Joaquin war dennoch nicht nachtragend. Wenig später kam er zu uns zurück und raunte mir zu: »Passt auf, was ihr sagt, ich werde abgehört!«

Erstaunt blickten wir ihn an. »Abgehört?«, fragte ich.

»Ja«, bekräftigte er. »Übers Internet. Dahinten in der Ecke.« Etwas diffus wies er mit seiner Hand hinter die Theke.

»Aber, Joaquin«, wagte ich einzuwerfen, »du hast doch überhaupt kein Internet.«

»Die machen das trotzdem«, erwiderte er. »Da hinten, in der Ecke, da sollte mal ein Internetanschluss verlegt werden und jetzt knackt es da immer, das ist doch wohl Beweis genug oder etwa nicht?«

Thomas verdrehte die Augen, er war kurz davor aufzustehen und zu gehen.

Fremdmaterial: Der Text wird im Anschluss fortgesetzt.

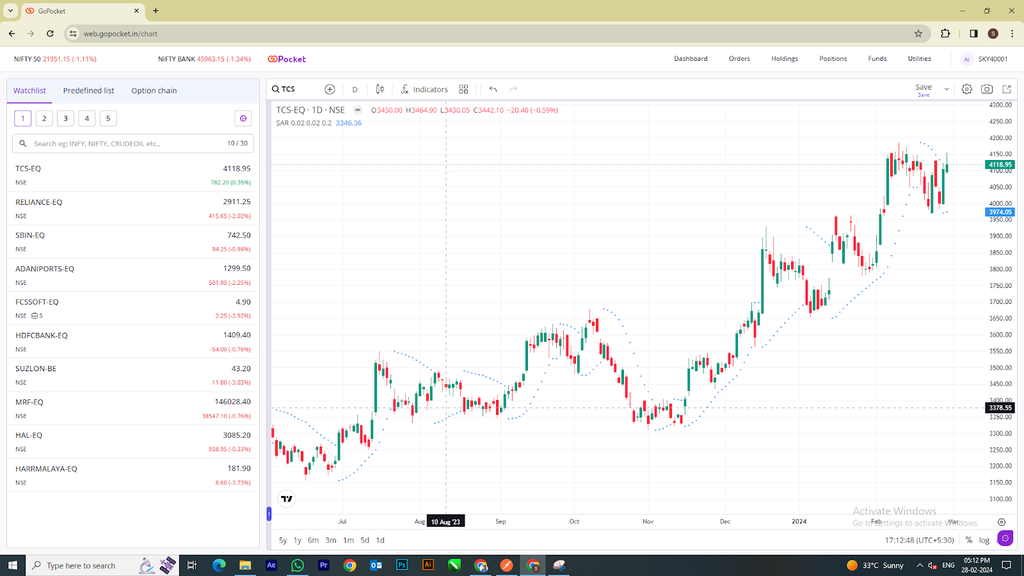Collapse the TCS-EQ indicator legend
1024x576 pixels.
[x=357, y=110]
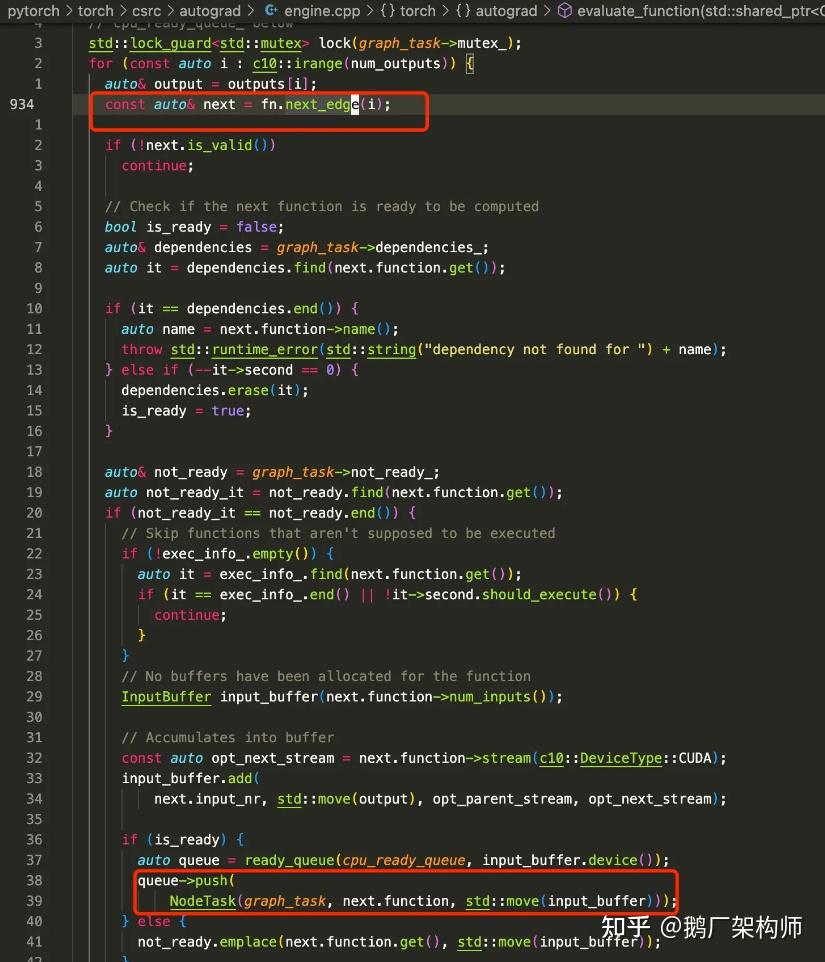
Task: Open the csrc breadcrumb folder
Action: (x=146, y=10)
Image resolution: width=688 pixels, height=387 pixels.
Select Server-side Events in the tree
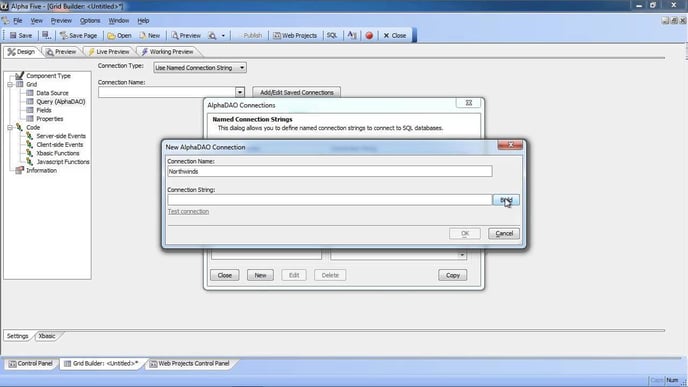point(61,136)
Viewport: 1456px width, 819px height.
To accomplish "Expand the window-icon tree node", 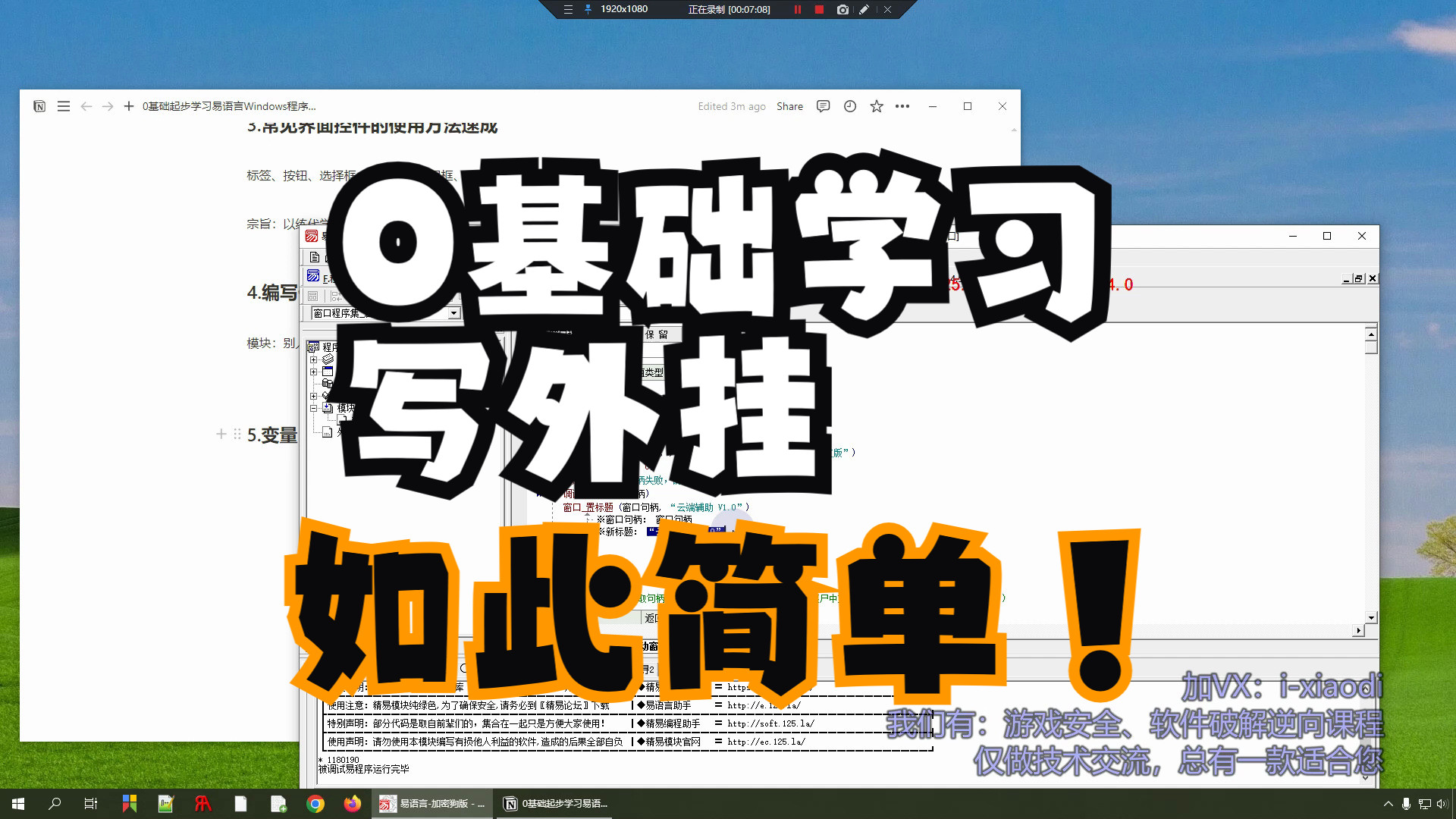I will tap(313, 372).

Ich versuchte noch einen Anlauf. »Das kann doch auch das Holz der Theke sein, das sich ausdehnt«, schlug ich vor.

»Nein, nein«, sagte Joaquin mit seiner Besserwissermiene auf dem Gesicht. »Das Knacken kenne ich, das ist wie damals, in dem Telefonat mit meinem alten Kumpel. Der wurde auch abgehört. Schließlich hatte der Zoll ja mitgekriegt, dass der immer zu verbotenen Forschungen ins Ausland fuhr! – Du weißt schon, verbotene Archäologie und so. Da wird ja heutzutage vieles von den Außerirdischen in die Schuhe geschoben, aber für alles kann man die ja auch nicht verantwortlich machen. Da gab es ja schließlich noch menschliche Zivilisationen vor unserer, die viel weiter waren als wir!«

Das war mal wieder eine typische Beweisführung à la Joaquin, wirklich entgegnen konnte man da nichts. »Du bist demnach Geheimnisträger und wirst abgehört«, sagte ich.

Er nickte. »Ja«, bestätigte er. »Bei den Amerikanern, da geht ja auch nicht alles mit rechten Dingen zu«, führte er dann weiter aus. »Da gibt es doch diese Straße, die Route 666 ...«

»Du meinst die Route 66«, wagte Thomas einzuwenden.

»Nein, nein«, entgegnete er. »Die 666, die geht von der 66 ab, die wiederum von der 6 abgeht. Die haben ein eigentümliches System, die Amerikaner. Aber das Wichtige ist doch, dass die 666 in Dulce endet, warum denn ausgerechnet in Dulce?«

Wir verstanden nur Bahnhof, was wir dadurch zum Ausdruck brachten, dass wir ihn einfach nur anstarrten.

»Ich meine«, sagte er dann. »666, das ist doch die Zahl des Tiers, die des Teufels, steht doch in der Bibel. Und die endet in Dulce, stellt euch das mal vor! Das ist doch ein Fingerzeig!«

»Was ist denn in Dulce?«, fragte ich mittlerweile doch etwas genervt.

Diesmal war es an Joaquin uns und im Besonderen mich, erstaunt anzusehen. »Das weißt du nicht? In Dulce ist doch diese Militärbasis, die mit den zig Stockwerken unter der Erde, wo sich die Amerikaner doch vor einigen Jahren auf einer der untersten Etagen mit den Außerirdischen diese blutige Schlacht geliefert haben. Da muss doch ein Zusammenhang sein, das geht doch gar nicht anders! Das habe ich übrigens gelesen, in mehreren Büchern. Also unterschiedliches Quellenstudium, da brauchst du jetzt gar nicht mit deinen merkwürdigen wissenschaftlich verbrämten Argumenten dagegen zu kommen.« Mit diesen Worten eilte er zu anderen Gästen weiter, die ein frisches Bier kredenzt haben wollten und ließ uns perplex zurück.

»Wie ging es weiter?«, fragte ich dann an Thomas gerichtet, um ihm den Weg leichter zu machen und den Einstieg wieder zu finden.

»Hast du dir schon einmal die Frage gestellt, warum es den Asteroidengürtel gibt?«, fragte er dann.

»Ich denke, dass die Bruchstücke, die da oben rumfliegen, ein verhinderter Planet sind«, erwiderte ich. »Ich glaube, das ist die vorherrschende Theorie.«

Er nickte bejahend. »Ja, aber warum gibt es ihn?«, fragte er nochmals nach.